3. Make sure that the data feeds your are managing to each comaprison shopping engine, or shopping marketplace, reflect exactly the inventory and products that you are selling online. If you delete a product on your shopping cart, or run out of inventory, ensure you have a system in place that will "automatically" update these changes in the data feeds you are managing for each shopping channel. DON'T rely on doing it manually, as you will make mistakes and probably forget to make the "global" changes needed in each product catalog data feed file you are sending to multiple comparison shopping engines.
4. Manage each comparison shopping engine and marketplace differently. They are unique channels that perform differently which requires that you create a separate data feed for each channel from which to market from on a weekly, if not daily basis.
5. Understand the economics of each comparison shopping engine and the options they offer to ensure that you manage to the highest ROI possible when using that channel.
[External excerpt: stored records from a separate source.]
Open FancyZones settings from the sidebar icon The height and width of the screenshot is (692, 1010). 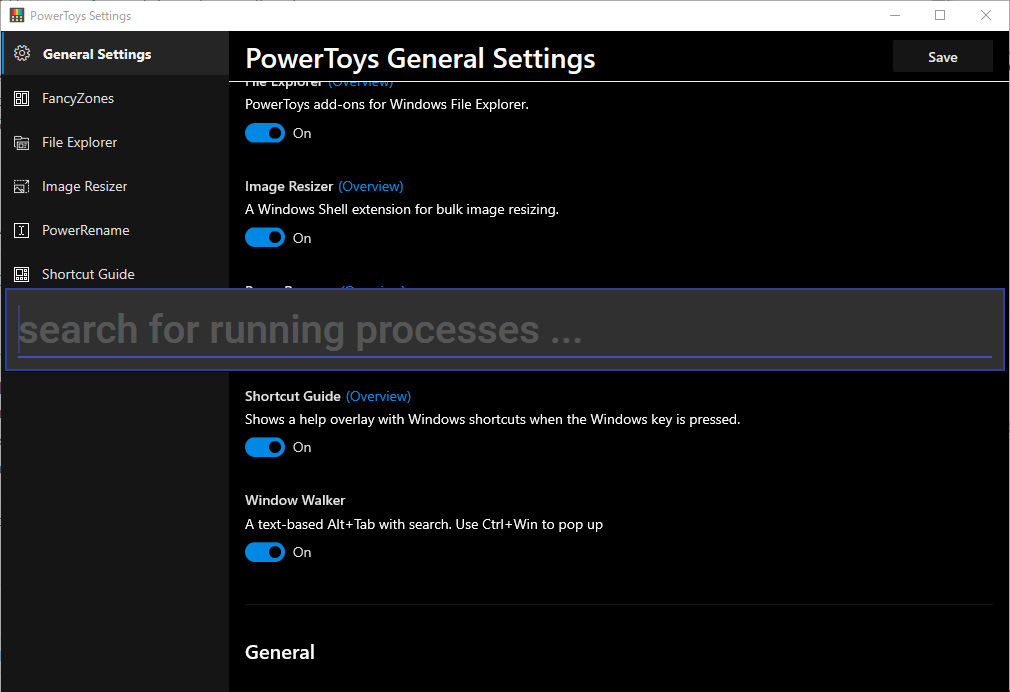pos(22,98)
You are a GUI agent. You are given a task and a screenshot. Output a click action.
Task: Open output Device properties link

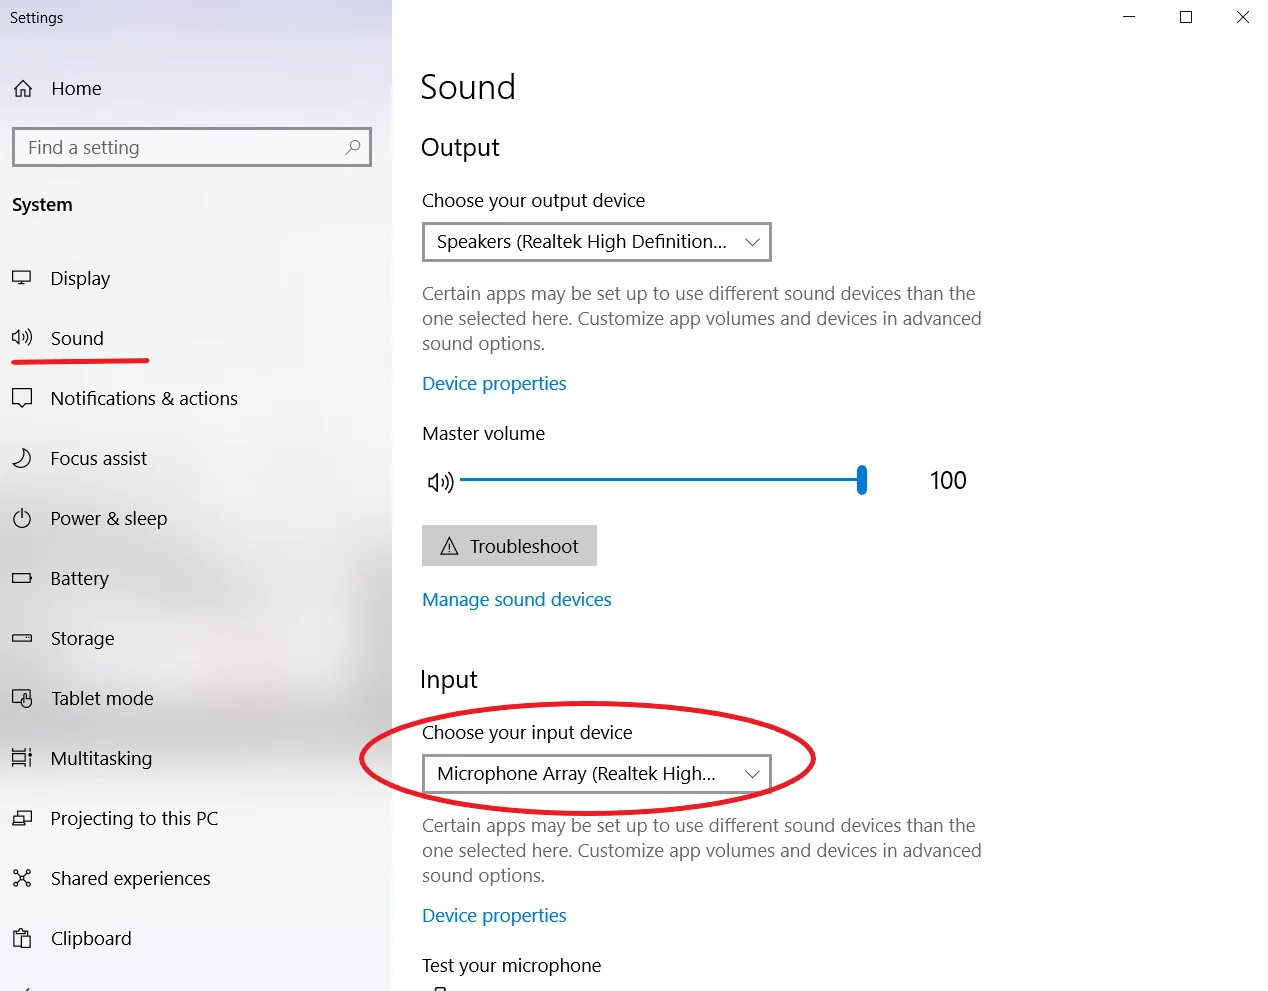point(494,383)
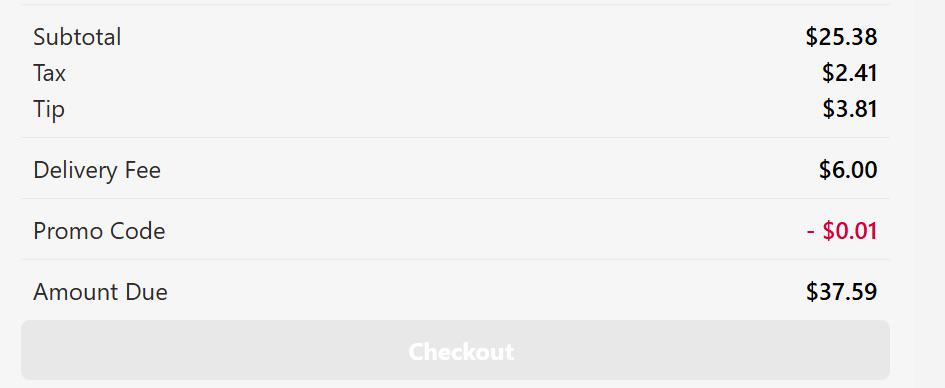945x388 pixels.
Task: Click the Tax label
Action: pos(49,74)
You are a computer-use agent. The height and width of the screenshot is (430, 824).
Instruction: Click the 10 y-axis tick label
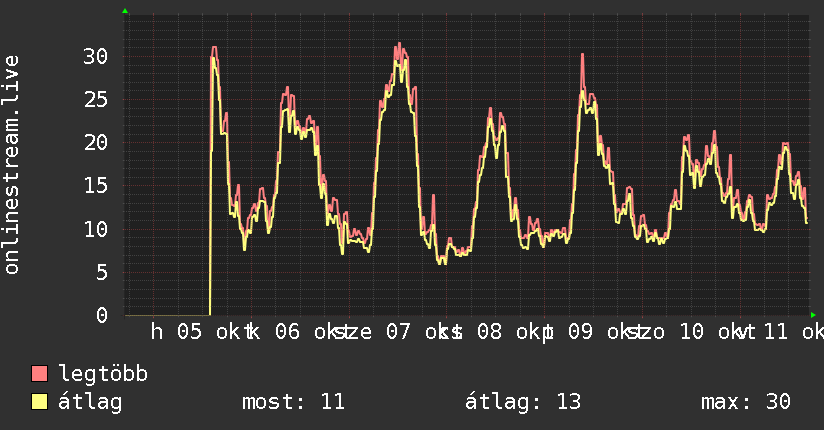tap(96, 229)
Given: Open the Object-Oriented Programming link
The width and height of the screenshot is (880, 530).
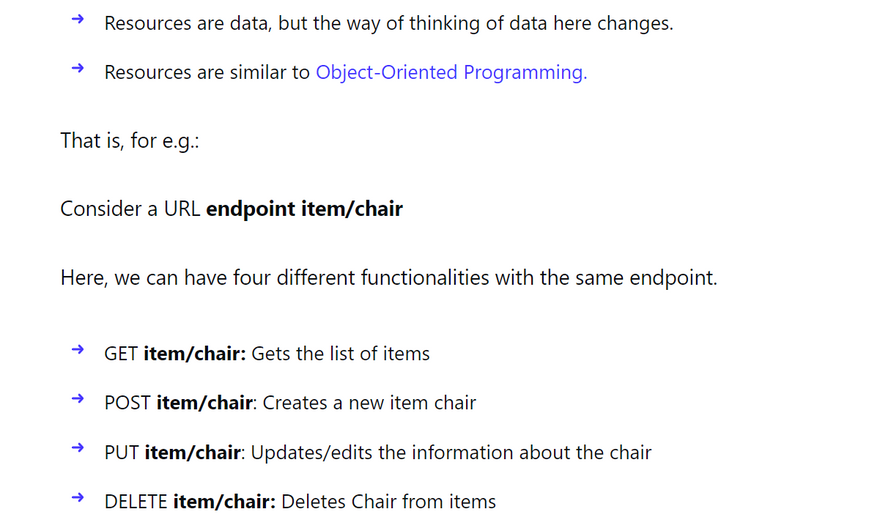Looking at the screenshot, I should pyautogui.click(x=451, y=72).
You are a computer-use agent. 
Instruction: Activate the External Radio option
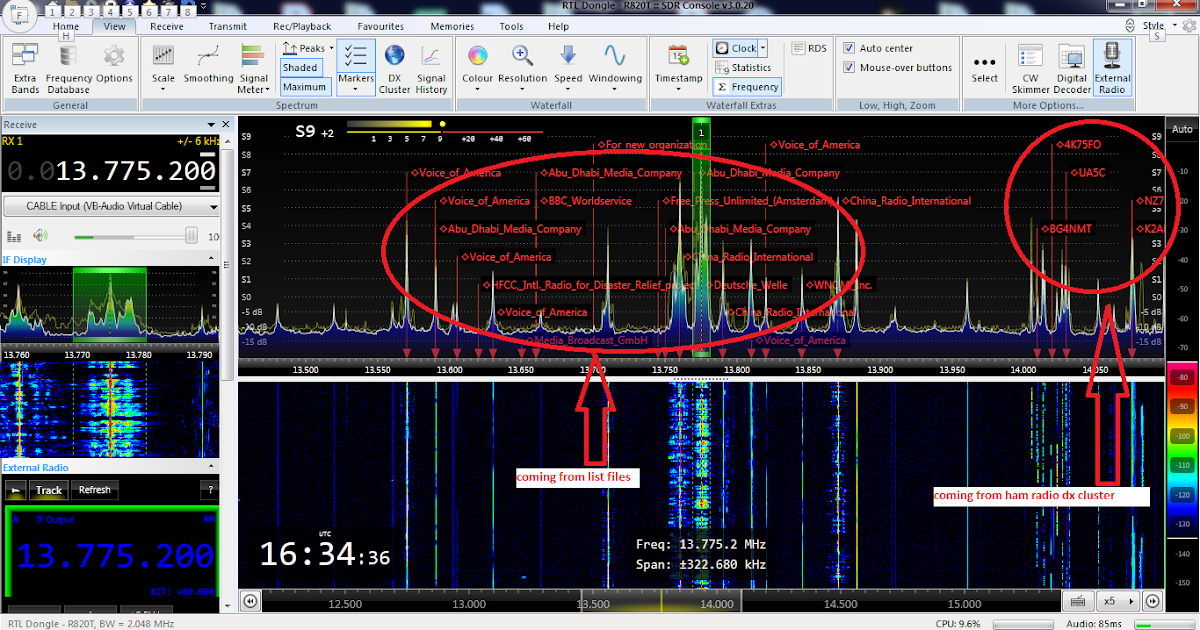click(1111, 68)
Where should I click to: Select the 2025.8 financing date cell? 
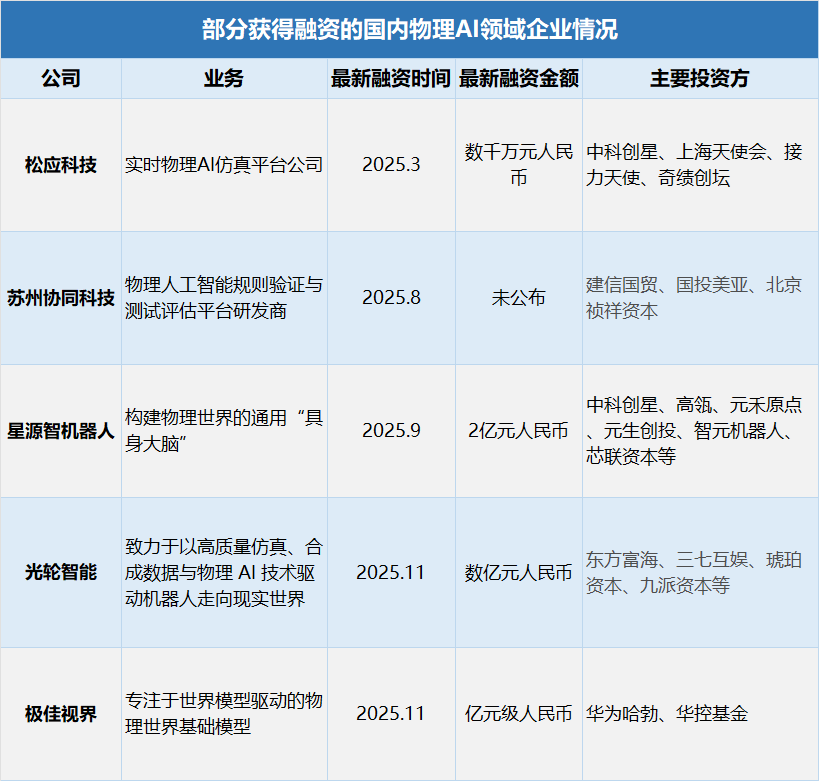(x=390, y=298)
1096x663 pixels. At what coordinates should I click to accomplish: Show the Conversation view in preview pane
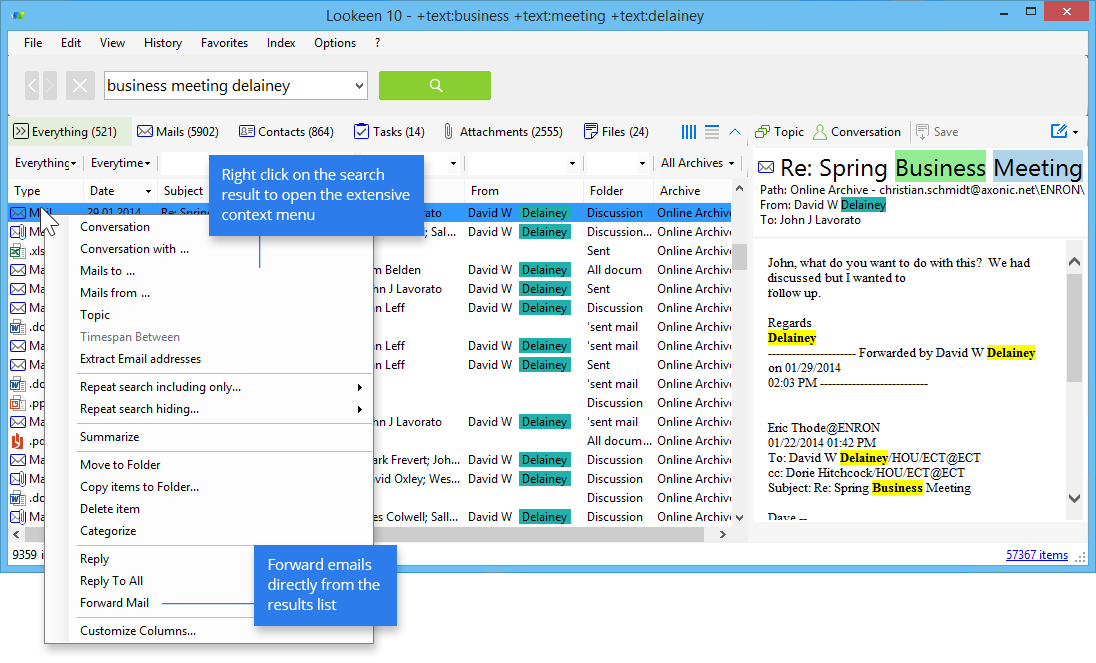pos(856,132)
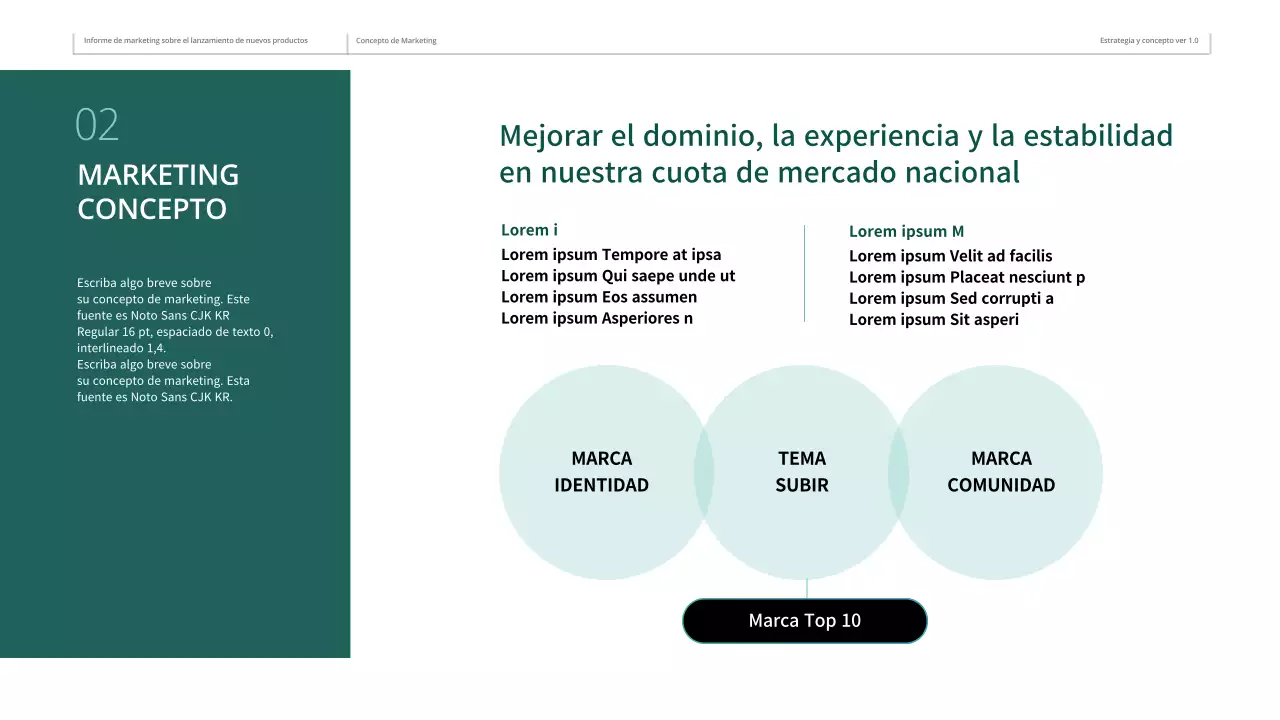Viewport: 1280px width, 720px height.
Task: Select the 'MARCA COMUNIDAD' circle
Action: 1000,471
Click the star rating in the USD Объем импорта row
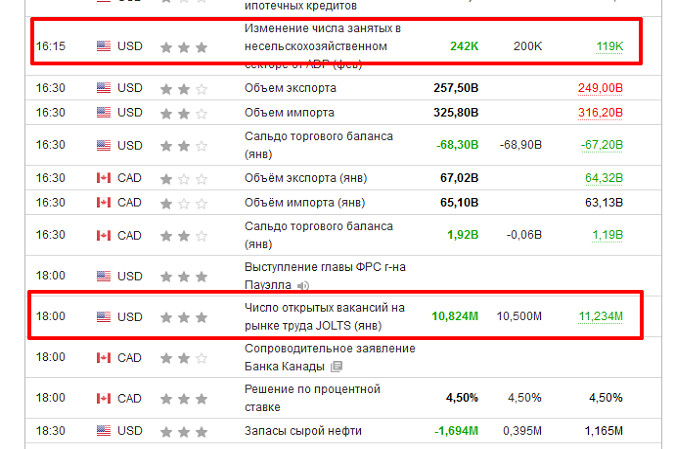The width and height of the screenshot is (675, 449). point(184,113)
Shop.com now givs the online merchant options to work on a commission or cost-per-click basis, JellyFish allows the merchants to set the "cash-back discount" they want to give a consumer for each product, SortPrice gives you a flat fee option per month, myCoupons.com gives you a flat "cost-per-redemption" model, theFind.com is free all around and now has introduced a CPC pricing model and Amazon.com is incredible but can charge large commissions for credited sales, so ensure that you are feeding products to them that are in line with the margins you can afford to give up.
Working with comparison shopping engines can be incredibly lucrative but you will need to do some work. I think it is fun, especially when you see the sales roll in!
Oh yeah, I almost forgot:
Bonus Help: FEED IMMEDIATELY to 3 free comparison shopping engines: Google Shopping, theFind.com, and MSN LIve Search. You can only win and pay nothing, ever!
Have a great weekend.
-- Chip

Chip, this is an excellent list. I'd like to add a couple of points.
1. pay attention to the business model each comparison shopping engine uses - Pay Per Click (PPC) or Pay Per Action (PPA). It makes a big difference as to how many products you display.
2. if you don't know much about a specific comparison shopping engine - do your research. Make sure they are reputable and 'real'. We recently came across a case of serious plagiarism of our site, www.healthpricer.com. If interested, you can read more about it at blog.healthpricer.com.
Posted by: Asa Zanatta, HealthPricer | April 04, 2008 at 02:14 PM
Asa,
Thanks for the comment and if you guys want to write a blog entry about things like this...let me know.